Lozoya is the highest profile target yet in President Andres Manuel Lopez Obrador’s crackdown on corruption. Last week, the president said that Lozoya had already given initial testimony that bribes were paid to lawmakers to pass former President Enrique Pena Nieto’s landmark energy reform that opened the industry to private investors in 2014. The corruption scandal also involves alleged kickbacks by Brazilian construction company Odebrecht SA.
Prosecutors on Tuesday said the former executive and political operator, who was a confidant of Pena Nieto and ran the oil company known as Pemex from late 2012 to early 2016, had been linked to the purchase of a home in an upscale Mexico City neighborhood that used $3 million in illicit funds. The monies had been transfered to Lozoya’s sister by the then chairman of steel company Altos Hornos de Mexico, according to the officials.
Lozoya subsequently advocated before the Pemex board in favor of the purchase of a troubled fertilizer plant belonging to the steel company, prosecutors said. He and Altos Hornos’s former chairman had allegedly made a pact to inflate the price of the facility, they said. Lopez Obrador has said that Pemex overpaid at least $200 million for the plant.

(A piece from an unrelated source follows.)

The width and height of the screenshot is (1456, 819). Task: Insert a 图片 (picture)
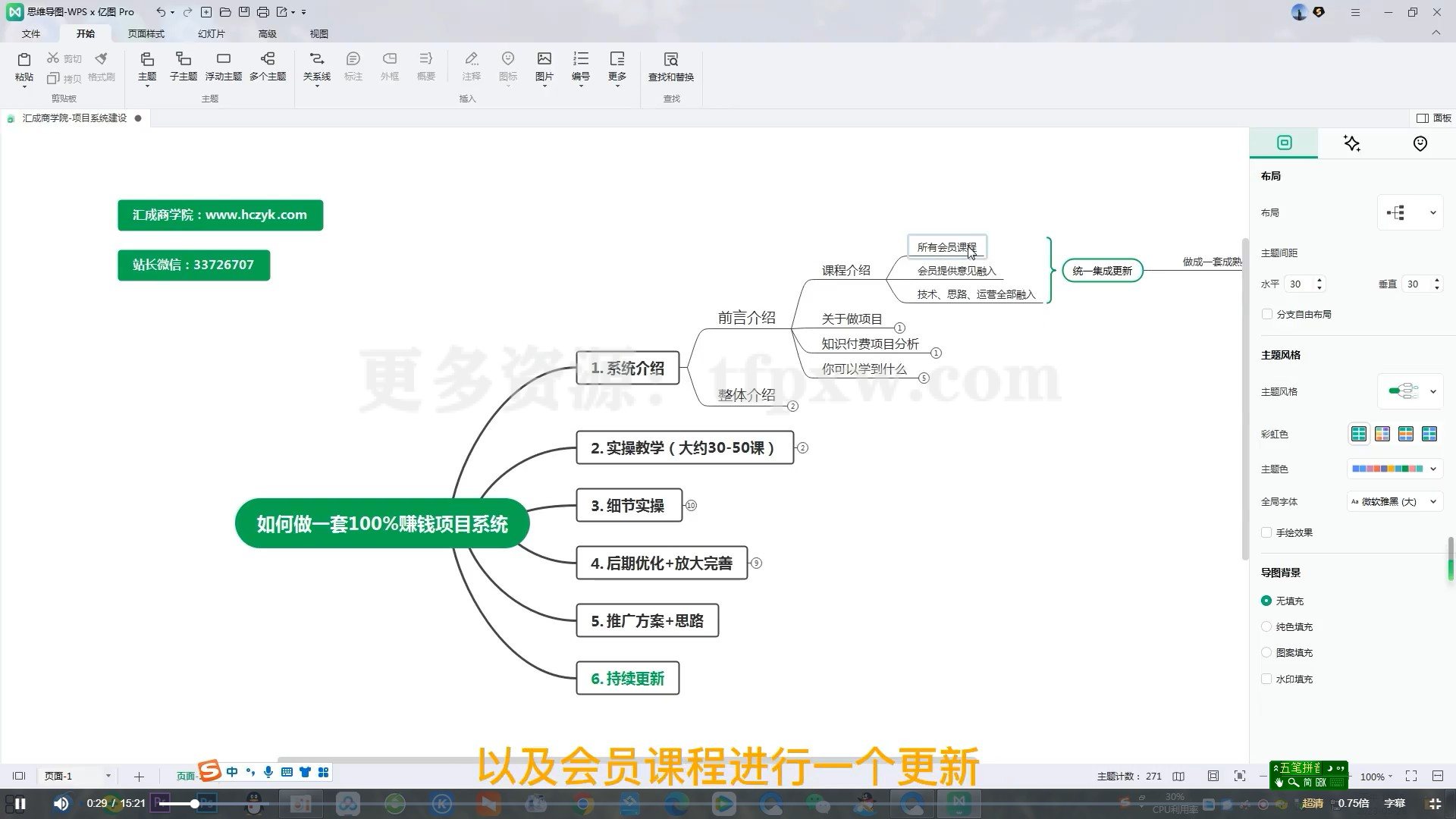544,67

Miguel Ontiveros, a lawyer representing Lozoya, didn’t respond to an emailed request for comment.
Earlier this month, Lozoya was extradited to Mexico City from a Madrid prison. He was arrested by Spanish police in February after fleeing his country and hiding for almost a year.
The former executive was taken to a Mexico City hospital after suffering from anemia and fatigue, prosecutors said on Tuesday.